Abigail Adams to Abigail Adams Smith
Isle of Wight, April 9th, 1788.
My Dear Child:
It is now ten days since we left London, and have been waiting at Portsmouth and here for the ship, but cannot yet learn that she has passed Gravesend. The weather is fine, but this waiting is very tedious, in a place where we have no acquaintance, and very little to interest or amuse us.
We took a ride, yesterday, to Newport, the principal town in the island, and visited Carisbrook Castle. This place is famous not only for its antiquity, but for having been used as a prison for Charles the First, who retired to it from Hampton Court as a place of safety, but was afterwards confined there as a prisoner.1 This castle is now in ruins, and no person can give any account of its origin. The first mention of it which history gives, is about the year 530. It was then said to be a place of some strength; its situation is upon a very high eminence, and the mount which supports the citadel must have been an immense labour, as it appears to have been the work of art. The ascent to it is by a flight of four score steps; but then one is amply repaid for the fatigue, as it gives you an extensive view of the town and river of Newport, the harbour of Cowes, Portsmouth, Southampton, and many other adjacent parts.
One of the most curious things in this castle is a well, three hundred feet deep, and so well stoned that the lapse of ages does not seem in the least to have injured it. It is within the castle, under cover, and the woman who conducted us carried a lantern, by which she lighted a large paper and threw into the well, that we might see its depth. She also threw a pin in, the sound of which resounded like a large stone. The water is drawn up by an ass, which walks in a wheel like a turn-spit dog. The whole place is delightful, though in ruins. This island is a beautiful spot, taken all together, very fertile, and highly cultivated; but water, and not land, is the object we have now in view, and knowing that we must pass it, renders every delay painful.
I wrote you from London and from Portsmouth, but have not received a single line from you since you left me.2 From Mr. Smith we received letters, whilst he was at Bath, which is the last I heard from you.3 As the wind is so contrary, I shall venture to send this, in expectation that you have not yet sailed, and requesting you to write and direct your letter to the Fountain Inn, Cowes, at Mrs. Symes’.4 Send it by the crossroad post to Southampton, by which means it will reach us. How is my dear sweet boy? I think of him by day, and dream of him by night.

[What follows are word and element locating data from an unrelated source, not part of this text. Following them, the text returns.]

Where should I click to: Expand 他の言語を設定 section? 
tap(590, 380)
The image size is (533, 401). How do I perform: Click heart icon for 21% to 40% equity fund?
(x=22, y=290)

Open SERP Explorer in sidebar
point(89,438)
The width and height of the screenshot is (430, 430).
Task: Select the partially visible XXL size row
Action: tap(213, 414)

O, what a relief would his sportive little pranks have been to me, in the tedious hours of waiting,—waiting for winds, for captain, for vessel. I fear all my patience will be exhausted.
I took only a few books, and a little sewing, all of which were exhausted in one week. We got some little recruit, yesterday, at Newport; but that will soon be out. Let me hear from you, my dear child—how you are like to be accommodated, and the name of the packet and captain. We have written to Callihan, but I know he will take his own time, and at the same time assure you it shall be yours. I think he might get to the Downs, if he would exert himself.
My love to Mr. Smith, and my little charmer. Your father sends his love to you all.
I am, my dear child, most affectionately, / Yours,
MS not found. Printed from AA2, Jour. and Corr. description begins Journal and Correspondence of Miss Adams, Daughter of John Adams,... Edited by Her Daughter [Caroline Amelia (Smith) de Windt], New York and London, 1841–; 3 vols. description ends , 2:67–69.
1. Carisbrooke Castle, a medieval structure built on the remains of a Roman site, was the seat of government on the Isle of Wight when Charles I fled there in 1647. Probably hoping he could escape from there to France if it became necessary, Charles I was instead held as a prisoner at the castle for nearly a year prior to his execution at Whitehall in Jan. 1649 (Karl Baedeker, Great Britain: Handbook for Travellers, 8th edn., Leipzig, 1927, p. 67; DNB description begins Leslie Stephen and Sidney Lee, eds., The Dictionary of National Biography, New York and London, 1885–1901; repr. Oxford, 1959–1960; 21 vols. plus supplements. description ends ).
4. AA and JA stayed at the Fountain Inn in Cowes from 6 to 20 April, taking trips from there to see other sites on the Isle of Wight. AA described the building in greater detail in the Diary of her return voyage to America, 30 March – 1 May (JA, D&A description begins Diary and Autobiography of John Adams, ed. L. H. Butterfield and others, Cambridge, 1961; 4 vols. description ends , 3:212–213).